“Sinochem is one of China’s oldest oil traders, and is seen as No 4 after the big three majors,” said Li Li, a Shanghai-based commodities researcher at ICIS-China. “It has groomed a group of competent oil traders, who moved on to reputable foreign trading houses, and is seen as the West Point for Chinese oil traders,” she said, referring to the elite US military academy.
Details gleaned from the filing by a unit of Sinochem Group may offer insights on the operations of other Chinese state traders, such as Unipec, Chinaoil and Zhenhua Oil. Shrouded in relative secrecy in the past, these companies are gaining prominence among the global oil community as China has raced past the US to become the world’s largest crude importer. At the same time, Beijing is taking steps to open the country’s heavily regulated energy market.
“Sinochem has clearly identified the transformation that needs to take place in China’s energy sector,” Steve Jenkins, vice president for consulting at Wood Mackenzie, said by e-mail. “Building on its historic strengths in crude oil and products trading and storage, the company has increasingly been looking at forays further downstream.” Sinochem Energy’s IPO comes amid an expected merger between its parent and China National Chemical Corp, known as ChemChina. Sinochem Energy isn’t as large as rivals Chinaoil, the trading arm of PetroChina Co, or Unipec, which trades for China Petroleum & Chemical Corp, known as Sinopec. But unlike those houses, which operate within vast integrated companies with operations spanning oil drilling and refining, Sinochem Energy’s bread and butter is trading, which contributed 80% to the company’s revenue last year, according to its filing.
The domination of state trading companies within China may be waning, though. That’s mainly because of government policies that allow more companies to import foreign oil and export refined products, Sinochem Energy said in its prospectus. Sinochem began trading oil in the 1950s and enjoyed a monopoly for 40 years in the domestic market. In 1993, with energy imports rising very rapidly, Beijing opened the market to several major oil companies, leading to the creation of powerful state-owned trading houses that soon overtook it. Sinochem Energy mostly deals with crude oil, handling about 2.5mn barrels a day last year, and about 210,000 barrels daily of refined products. It has supply contracts with Kuwait, Iraq, Saudi Arabia, Oman, Angola and Equatorial Guinea.
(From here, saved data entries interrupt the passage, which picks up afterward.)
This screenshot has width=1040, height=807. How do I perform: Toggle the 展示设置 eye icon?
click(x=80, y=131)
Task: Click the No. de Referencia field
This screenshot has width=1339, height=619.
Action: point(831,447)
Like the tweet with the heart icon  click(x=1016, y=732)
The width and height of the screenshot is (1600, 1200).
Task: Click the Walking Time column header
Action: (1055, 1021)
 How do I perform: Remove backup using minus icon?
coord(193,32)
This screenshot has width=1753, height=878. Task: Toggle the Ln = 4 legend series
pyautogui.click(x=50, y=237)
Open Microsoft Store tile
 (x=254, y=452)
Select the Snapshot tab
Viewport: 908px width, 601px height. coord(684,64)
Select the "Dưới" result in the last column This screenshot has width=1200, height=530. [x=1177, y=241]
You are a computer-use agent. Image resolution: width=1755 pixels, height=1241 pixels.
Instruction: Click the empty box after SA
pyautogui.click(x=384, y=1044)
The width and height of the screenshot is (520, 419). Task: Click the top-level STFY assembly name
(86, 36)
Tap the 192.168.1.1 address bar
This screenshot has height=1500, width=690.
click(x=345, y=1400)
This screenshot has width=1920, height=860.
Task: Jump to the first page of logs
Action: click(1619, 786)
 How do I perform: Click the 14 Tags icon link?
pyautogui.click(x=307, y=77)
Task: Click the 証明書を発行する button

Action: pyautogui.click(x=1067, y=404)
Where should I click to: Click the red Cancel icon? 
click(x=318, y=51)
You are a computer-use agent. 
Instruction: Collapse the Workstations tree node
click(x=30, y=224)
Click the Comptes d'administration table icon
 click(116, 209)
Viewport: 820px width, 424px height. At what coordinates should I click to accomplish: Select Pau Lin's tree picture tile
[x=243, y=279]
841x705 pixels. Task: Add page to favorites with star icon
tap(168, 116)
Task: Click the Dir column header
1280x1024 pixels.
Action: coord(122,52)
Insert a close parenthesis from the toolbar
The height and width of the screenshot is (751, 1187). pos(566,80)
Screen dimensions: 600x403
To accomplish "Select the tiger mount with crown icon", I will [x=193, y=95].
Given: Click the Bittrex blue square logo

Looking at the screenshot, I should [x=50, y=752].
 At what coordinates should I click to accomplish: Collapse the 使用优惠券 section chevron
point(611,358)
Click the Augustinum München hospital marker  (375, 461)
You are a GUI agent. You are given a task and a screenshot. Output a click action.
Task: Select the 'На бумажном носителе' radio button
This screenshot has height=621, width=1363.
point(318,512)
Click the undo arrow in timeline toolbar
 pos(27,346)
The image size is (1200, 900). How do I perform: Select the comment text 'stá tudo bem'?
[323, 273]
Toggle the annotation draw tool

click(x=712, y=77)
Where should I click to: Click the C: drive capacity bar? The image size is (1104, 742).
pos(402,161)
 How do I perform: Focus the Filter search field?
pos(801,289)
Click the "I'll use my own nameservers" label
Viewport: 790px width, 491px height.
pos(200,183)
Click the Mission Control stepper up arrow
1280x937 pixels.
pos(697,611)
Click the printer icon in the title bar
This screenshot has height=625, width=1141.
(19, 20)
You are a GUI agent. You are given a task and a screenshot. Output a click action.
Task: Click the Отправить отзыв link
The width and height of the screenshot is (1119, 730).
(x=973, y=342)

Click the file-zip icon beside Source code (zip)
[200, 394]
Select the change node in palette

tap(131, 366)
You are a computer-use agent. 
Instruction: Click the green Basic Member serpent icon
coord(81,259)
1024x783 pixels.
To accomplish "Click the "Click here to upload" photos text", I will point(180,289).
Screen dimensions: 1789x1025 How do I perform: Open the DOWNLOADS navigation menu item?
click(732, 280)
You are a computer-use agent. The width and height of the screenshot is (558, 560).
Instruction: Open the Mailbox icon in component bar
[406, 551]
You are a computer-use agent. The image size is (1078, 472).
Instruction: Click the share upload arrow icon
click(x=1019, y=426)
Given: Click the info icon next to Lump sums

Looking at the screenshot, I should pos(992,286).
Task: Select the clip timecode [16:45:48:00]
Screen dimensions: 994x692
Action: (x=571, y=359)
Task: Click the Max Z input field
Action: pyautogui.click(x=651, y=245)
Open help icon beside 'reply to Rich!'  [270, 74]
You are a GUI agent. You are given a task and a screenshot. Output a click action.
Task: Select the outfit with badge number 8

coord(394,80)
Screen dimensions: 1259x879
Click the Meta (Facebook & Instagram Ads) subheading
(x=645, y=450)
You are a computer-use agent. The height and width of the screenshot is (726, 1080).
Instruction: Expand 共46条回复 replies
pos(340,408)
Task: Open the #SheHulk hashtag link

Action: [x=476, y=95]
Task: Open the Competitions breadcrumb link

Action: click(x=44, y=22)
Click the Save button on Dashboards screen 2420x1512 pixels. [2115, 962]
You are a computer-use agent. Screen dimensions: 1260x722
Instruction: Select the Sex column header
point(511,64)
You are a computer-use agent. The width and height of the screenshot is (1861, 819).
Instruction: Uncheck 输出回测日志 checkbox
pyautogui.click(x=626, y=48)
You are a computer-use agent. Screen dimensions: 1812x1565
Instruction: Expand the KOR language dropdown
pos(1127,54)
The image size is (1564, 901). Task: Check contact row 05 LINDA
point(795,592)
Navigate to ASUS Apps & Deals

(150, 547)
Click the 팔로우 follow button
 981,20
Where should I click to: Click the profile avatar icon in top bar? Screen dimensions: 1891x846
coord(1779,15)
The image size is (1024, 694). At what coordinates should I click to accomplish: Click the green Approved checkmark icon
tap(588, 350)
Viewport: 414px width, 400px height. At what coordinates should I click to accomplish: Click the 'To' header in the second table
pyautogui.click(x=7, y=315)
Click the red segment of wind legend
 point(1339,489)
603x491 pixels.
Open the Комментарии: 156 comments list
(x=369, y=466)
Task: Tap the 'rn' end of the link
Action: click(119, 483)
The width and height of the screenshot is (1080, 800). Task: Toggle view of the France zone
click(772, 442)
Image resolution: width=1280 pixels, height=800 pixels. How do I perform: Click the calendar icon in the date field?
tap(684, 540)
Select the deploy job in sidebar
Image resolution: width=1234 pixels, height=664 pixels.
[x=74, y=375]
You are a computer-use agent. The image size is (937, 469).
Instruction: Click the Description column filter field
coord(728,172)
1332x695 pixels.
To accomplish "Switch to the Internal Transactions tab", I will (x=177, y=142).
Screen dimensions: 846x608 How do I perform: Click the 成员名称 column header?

About 65% of its oil comes from the Middle East and a quarter from West Africa. South America is also a major supplier. The prospectus also reveals how interconnected Chinese oil traders may be.Sinochem Energy’s biggest suppliers and customers are mostly state-owned petroleum companies, it said. These include firms linked to Chinaoil, Unipec and China National Offshore Oil Corp. In terms of payments, Sinochem Energy said it negotiates various terms with different customers. For most of them, especially those with a good credit record and who have a long and stable relationship with the company, it typically grants a credit term of up to 30 days upon delivery. It also uses multiple financial instruments to manage its exposure to volatility.
The company has storage space for about 37.4mn barrels worth of crude, refined product and petrochemicals, the largest commercial cache in China. The facilities are in the Yangtze River delta, Pearl River delta and Bohai Bay areas.